• **Records**
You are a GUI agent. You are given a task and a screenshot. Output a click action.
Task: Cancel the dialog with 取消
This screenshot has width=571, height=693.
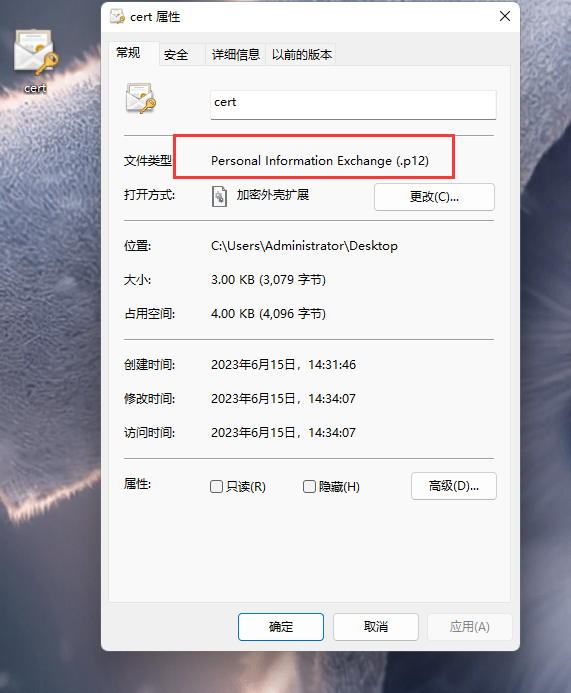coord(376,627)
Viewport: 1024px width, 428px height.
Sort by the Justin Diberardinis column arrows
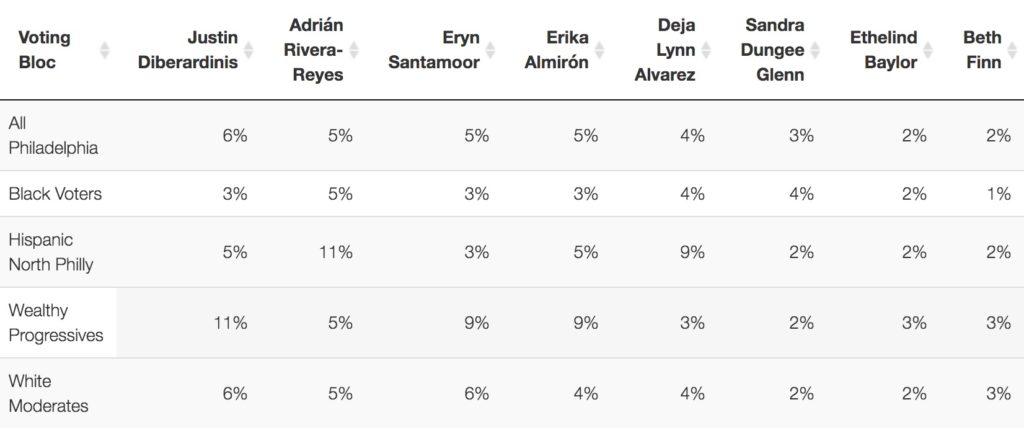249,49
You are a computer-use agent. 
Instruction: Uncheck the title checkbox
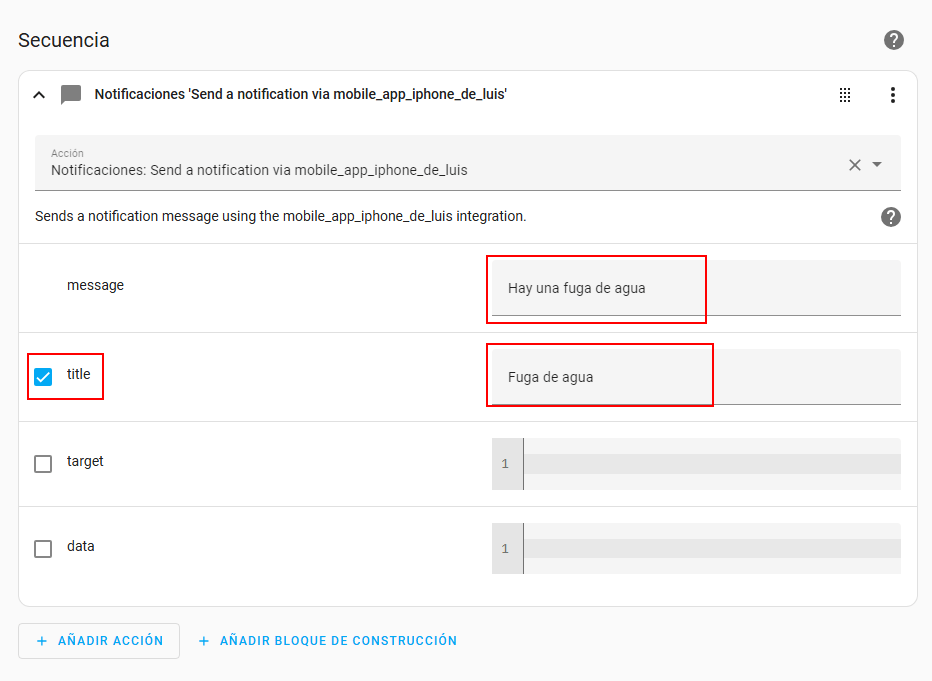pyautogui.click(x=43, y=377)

• **Exercise goal**
Within the material above, find the lines that contain the word "agent"; copy them.

• **Answer below**
You are a GUI agent. You are given a task and a screenshot. Output a click action.
You are a computer-use agent. 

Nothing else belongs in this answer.